**EXERCISE DESCRIPTION:** Change each "Instruction" in the records below to "Command" and leave everything else as it is.

## START RECORDS PROVIDED

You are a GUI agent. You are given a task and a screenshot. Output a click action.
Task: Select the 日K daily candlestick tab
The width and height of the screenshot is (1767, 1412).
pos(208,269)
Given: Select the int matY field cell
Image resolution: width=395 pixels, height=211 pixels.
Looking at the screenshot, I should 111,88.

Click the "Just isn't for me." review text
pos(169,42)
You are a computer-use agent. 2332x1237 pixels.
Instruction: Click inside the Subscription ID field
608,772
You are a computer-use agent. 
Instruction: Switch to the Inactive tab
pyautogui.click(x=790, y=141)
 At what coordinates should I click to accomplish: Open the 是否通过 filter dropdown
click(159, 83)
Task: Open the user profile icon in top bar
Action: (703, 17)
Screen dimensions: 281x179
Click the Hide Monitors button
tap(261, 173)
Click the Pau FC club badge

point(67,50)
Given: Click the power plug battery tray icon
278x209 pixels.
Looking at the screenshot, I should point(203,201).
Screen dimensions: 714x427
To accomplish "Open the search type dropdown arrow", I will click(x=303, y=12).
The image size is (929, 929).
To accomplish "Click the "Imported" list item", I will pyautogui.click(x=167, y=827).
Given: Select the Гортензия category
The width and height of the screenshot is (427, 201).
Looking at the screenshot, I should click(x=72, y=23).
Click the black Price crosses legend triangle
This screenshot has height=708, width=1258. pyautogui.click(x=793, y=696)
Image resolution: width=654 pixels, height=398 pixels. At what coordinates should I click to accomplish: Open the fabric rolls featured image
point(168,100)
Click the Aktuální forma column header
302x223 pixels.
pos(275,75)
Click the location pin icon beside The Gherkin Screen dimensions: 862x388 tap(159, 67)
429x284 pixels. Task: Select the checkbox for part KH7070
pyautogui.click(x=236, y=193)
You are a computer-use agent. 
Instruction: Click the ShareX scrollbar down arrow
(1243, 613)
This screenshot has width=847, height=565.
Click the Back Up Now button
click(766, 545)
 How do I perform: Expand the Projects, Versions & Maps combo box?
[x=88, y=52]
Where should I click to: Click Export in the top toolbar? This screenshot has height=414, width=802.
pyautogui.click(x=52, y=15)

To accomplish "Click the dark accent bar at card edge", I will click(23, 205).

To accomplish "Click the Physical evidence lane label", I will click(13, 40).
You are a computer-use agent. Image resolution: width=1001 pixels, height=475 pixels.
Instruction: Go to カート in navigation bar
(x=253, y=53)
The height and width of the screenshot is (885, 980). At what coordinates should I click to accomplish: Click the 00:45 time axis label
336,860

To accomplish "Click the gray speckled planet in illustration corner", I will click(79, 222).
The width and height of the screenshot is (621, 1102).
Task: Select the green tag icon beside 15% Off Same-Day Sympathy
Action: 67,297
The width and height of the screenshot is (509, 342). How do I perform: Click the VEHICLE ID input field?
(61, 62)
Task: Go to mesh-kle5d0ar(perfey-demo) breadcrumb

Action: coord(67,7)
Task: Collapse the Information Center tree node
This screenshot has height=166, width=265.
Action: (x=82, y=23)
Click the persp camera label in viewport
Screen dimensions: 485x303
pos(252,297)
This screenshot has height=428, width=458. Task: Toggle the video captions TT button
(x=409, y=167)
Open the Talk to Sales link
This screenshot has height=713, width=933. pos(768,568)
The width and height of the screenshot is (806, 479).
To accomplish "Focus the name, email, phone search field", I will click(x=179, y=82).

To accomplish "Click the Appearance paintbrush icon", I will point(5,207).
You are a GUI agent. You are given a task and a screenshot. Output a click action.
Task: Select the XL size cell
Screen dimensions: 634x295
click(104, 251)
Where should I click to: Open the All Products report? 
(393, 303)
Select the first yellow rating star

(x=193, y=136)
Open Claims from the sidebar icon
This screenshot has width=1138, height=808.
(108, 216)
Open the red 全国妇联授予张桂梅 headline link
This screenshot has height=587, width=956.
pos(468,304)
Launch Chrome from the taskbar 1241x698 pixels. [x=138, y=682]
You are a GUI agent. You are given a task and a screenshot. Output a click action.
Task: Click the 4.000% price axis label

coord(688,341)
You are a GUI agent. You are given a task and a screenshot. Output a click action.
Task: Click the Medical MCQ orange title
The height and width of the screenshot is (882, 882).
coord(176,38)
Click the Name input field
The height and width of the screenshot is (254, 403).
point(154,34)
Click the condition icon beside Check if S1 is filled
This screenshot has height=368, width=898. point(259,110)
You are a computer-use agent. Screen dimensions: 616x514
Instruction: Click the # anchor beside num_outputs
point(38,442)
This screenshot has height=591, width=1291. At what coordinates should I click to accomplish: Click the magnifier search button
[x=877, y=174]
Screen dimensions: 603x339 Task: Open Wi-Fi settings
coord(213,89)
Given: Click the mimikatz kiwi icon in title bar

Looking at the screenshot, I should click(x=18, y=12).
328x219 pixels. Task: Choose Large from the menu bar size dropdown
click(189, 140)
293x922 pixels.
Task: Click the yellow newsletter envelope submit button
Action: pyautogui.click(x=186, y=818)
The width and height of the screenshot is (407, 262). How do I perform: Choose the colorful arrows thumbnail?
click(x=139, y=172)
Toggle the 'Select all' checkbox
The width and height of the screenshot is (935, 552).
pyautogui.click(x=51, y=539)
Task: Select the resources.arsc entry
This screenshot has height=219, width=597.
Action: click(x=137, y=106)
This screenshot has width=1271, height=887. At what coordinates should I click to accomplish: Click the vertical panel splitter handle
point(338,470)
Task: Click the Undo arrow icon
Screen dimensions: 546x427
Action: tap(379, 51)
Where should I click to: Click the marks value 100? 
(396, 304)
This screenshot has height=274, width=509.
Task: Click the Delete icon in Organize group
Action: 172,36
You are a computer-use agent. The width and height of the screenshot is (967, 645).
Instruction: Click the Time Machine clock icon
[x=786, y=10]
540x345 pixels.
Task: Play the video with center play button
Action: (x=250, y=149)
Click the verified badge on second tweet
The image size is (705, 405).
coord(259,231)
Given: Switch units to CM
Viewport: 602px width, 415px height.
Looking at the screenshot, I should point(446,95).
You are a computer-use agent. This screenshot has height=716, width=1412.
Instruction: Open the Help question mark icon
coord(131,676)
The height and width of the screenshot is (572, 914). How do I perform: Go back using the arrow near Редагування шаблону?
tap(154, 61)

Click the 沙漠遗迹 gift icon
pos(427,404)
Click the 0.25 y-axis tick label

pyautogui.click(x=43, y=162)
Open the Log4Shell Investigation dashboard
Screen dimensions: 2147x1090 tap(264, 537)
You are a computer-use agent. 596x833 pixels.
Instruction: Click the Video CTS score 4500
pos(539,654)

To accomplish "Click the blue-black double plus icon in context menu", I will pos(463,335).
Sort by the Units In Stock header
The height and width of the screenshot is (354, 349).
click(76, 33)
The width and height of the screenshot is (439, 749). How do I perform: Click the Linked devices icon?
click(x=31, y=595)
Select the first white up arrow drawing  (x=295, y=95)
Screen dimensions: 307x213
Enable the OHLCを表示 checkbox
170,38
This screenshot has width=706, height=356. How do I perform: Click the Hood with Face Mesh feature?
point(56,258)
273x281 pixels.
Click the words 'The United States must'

## END RECORDS PROVIDED

**RESPONSE:**
You are a GUI agent. You are given a task and a screenshot. Output a click action.
Task: Select the 日K daily candlestick tab
The width and height of the screenshot is (1767, 1412).
pos(208,269)
Given: Select the int matY field cell
Image resolution: width=395 pixels, height=211 pixels.
Looking at the screenshot, I should 111,88.

Click the "Just isn't for me." review text
pos(169,42)
You are a computer-use agent. 2332x1237 pixels.
Command: Click inside the Subscription ID field
608,772
You are a computer-use agent. 
Command: Switch to the Inactive tab
pyautogui.click(x=790, y=141)
 At what coordinates should I click to accomplish: Open the 是否通过 filter dropdown
click(159, 83)
Task: Open the user profile icon in top bar
Action: (703, 17)
Screen dimensions: 281x179
Click the Hide Monitors button
tap(261, 173)
Click the Pau FC club badge

point(67,50)
Given: Click the power plug battery tray icon
278x209 pixels.
Looking at the screenshot, I should point(203,201).
Screen dimensions: 714x427
To accomplish "Open the search type dropdown arrow", I will click(x=303, y=12).
The image size is (929, 929).
To accomplish "Click the "Imported" list item", I will pyautogui.click(x=167, y=827).
Given: Select the Гортензия category
The width and height of the screenshot is (427, 201).
Looking at the screenshot, I should click(x=72, y=23).
Click the black Price crosses legend triangle
This screenshot has height=708, width=1258. pyautogui.click(x=793, y=696)
Image resolution: width=654 pixels, height=398 pixels. At what coordinates should I click to accomplish: Open the fabric rolls featured image
point(168,100)
Click the Aktuální forma column header
302x223 pixels.
pos(275,75)
Click the location pin icon beside The Gherkin Screen dimensions: 862x388 tap(159, 67)
429x284 pixels. Task: Select the checkbox for part KH7070
pyautogui.click(x=236, y=193)
You are a computer-use agent. 
Command: Click the ShareX scrollbar down arrow
(1243, 613)
This screenshot has width=847, height=565.
Click the Back Up Now button
click(766, 545)
 How do I perform: Expand the Projects, Versions & Maps combo box?
[x=88, y=52]
Where should I click to: Click Export in the top toolbar? This screenshot has height=414, width=802.
pyautogui.click(x=52, y=15)

To accomplish "Click the dark accent bar at card edge", I will click(23, 205).

To accomplish "Click the Physical evidence lane label", I will click(13, 40).
You are a computer-use agent. Image resolution: width=1001 pixels, height=475 pixels.
Command: Go to カート in navigation bar
(x=253, y=53)
The height and width of the screenshot is (885, 980). At what coordinates should I click to accomplish: Click the 00:45 time axis label
336,860

To accomplish "Click the gray speckled planet in illustration corner", I will click(79, 222).
The width and height of the screenshot is (621, 1102).
Task: Select the green tag icon beside 15% Off Same-Day Sympathy
Action: 67,297
The width and height of the screenshot is (509, 342). How do I perform: Click the VEHICLE ID input field?
(61, 62)
Task: Go to mesh-kle5d0ar(perfey-demo) breadcrumb

Action: coord(67,7)
Task: Collapse the Information Center tree node
This screenshot has height=166, width=265.
Action: (x=82, y=23)
Click the persp camera label in viewport
Screen dimensions: 485x303
pos(252,297)
This screenshot has height=428, width=458. Task: Toggle the video captions TT button
(x=409, y=167)
Open the Talk to Sales link
This screenshot has height=713, width=933. pos(768,568)
The width and height of the screenshot is (806, 479).
To accomplish "Focus the name, email, phone search field", I will click(x=179, y=82).

To accomplish "Click the Appearance paintbrush icon", I will point(5,207).
You are a GUI agent. You are given a task and a screenshot. Output a click action.
Task: Select the XL size cell
Screen dimensions: 634x295
click(104, 251)
Where should I click to: Open the All Products report? 
(393, 303)
Select the first yellow rating star

(x=193, y=136)
Open Claims from the sidebar icon
This screenshot has width=1138, height=808.
(108, 216)
Open the red 全国妇联授予张桂梅 headline link
This screenshot has height=587, width=956.
pos(468,304)
Launch Chrome from the taskbar 1241x698 pixels. [x=138, y=682]
You are a GUI agent. You are given a task and a screenshot. Output a click action.
Task: Click the 4.000% price axis label

coord(688,341)
You are a GUI agent. You are given a task and a screenshot. Output a click action.
Task: Click the Medical MCQ orange title
The height and width of the screenshot is (882, 882).
coord(176,38)
Click the Name input field
The height and width of the screenshot is (254, 403).
point(154,34)
Click the condition icon beside Check if S1 is filled
This screenshot has height=368, width=898. point(259,110)
You are a computer-use agent. Screen dimensions: 616x514
Command: Click the # anchor beside num_outputs
point(38,442)
This screenshot has height=591, width=1291. At what coordinates should I click to accomplish: Click the magnifier search button
[x=877, y=174]
Screen dimensions: 603x339 Task: Open Wi-Fi settings
coord(213,89)
Given: Click the mimikatz kiwi icon in title bar

Looking at the screenshot, I should click(x=18, y=12).
328x219 pixels. Task: Choose Large from the menu bar size dropdown
click(189, 140)
293x922 pixels.
Task: Click the yellow newsletter envelope submit button
Action: pyautogui.click(x=186, y=818)
The width and height of the screenshot is (407, 262). How do I perform: Choose the colorful arrows thumbnail?
click(x=139, y=172)
Toggle the 'Select all' checkbox
The width and height of the screenshot is (935, 552).
pyautogui.click(x=51, y=539)
Task: Select the resources.arsc entry
This screenshot has height=219, width=597.
Action: click(x=137, y=106)
This screenshot has width=1271, height=887. At what coordinates should I click to accomplish: Click the vertical panel splitter handle
point(338,470)
Task: Click the Undo arrow icon
Screen dimensions: 546x427
Action: tap(379, 51)
Where should I click to: Click the marks value 100? 
(396, 304)
This screenshot has height=274, width=509.
Task: Click the Delete icon in Organize group
Action: 172,36
You are a computer-use agent. The width and height of the screenshot is (967, 645).
Command: Click the Time Machine clock icon
[x=786, y=10]
540x345 pixels.
Task: Play the video with center play button
Action: (x=250, y=149)
Click the verified badge on second tweet
The image size is (705, 405).
coord(259,231)
Given: Switch units to CM
Viewport: 602px width, 415px height.
Looking at the screenshot, I should point(446,95).
You are a computer-use agent. This screenshot has height=716, width=1412.
Command: Open the Help question mark icon
coord(131,676)
The height and width of the screenshot is (572, 914). How do I perform: Go back using the arrow near Редагування шаблону?
tap(154, 61)

Click the 沙漠遗迹 gift icon
pos(427,404)
Click the 0.25 y-axis tick label

pyautogui.click(x=43, y=162)
Open the Log4Shell Investigation dashboard
Screen dimensions: 2147x1090 tap(264, 537)
You are a computer-use agent. 596x833 pixels.
Command: Click the Video CTS score 4500
pos(539,654)

To accomplish "Click the blue-black double plus icon in context menu", I will pos(463,335).
Sort by the Units In Stock header
The height and width of the screenshot is (354, 349).
click(76, 33)
The width and height of the screenshot is (439, 749). How do I perform: Click the Linked devices icon?
click(x=31, y=595)
Select the first white up arrow drawing  (x=295, y=95)
Screen dimensions: 307x213
Enable the OHLCを表示 checkbox
170,38
This screenshot has width=706, height=356. How do I perform: Click the Hood with Face Mesh feature?
point(56,258)
273x281 pixels.
Click the words 'The United States must'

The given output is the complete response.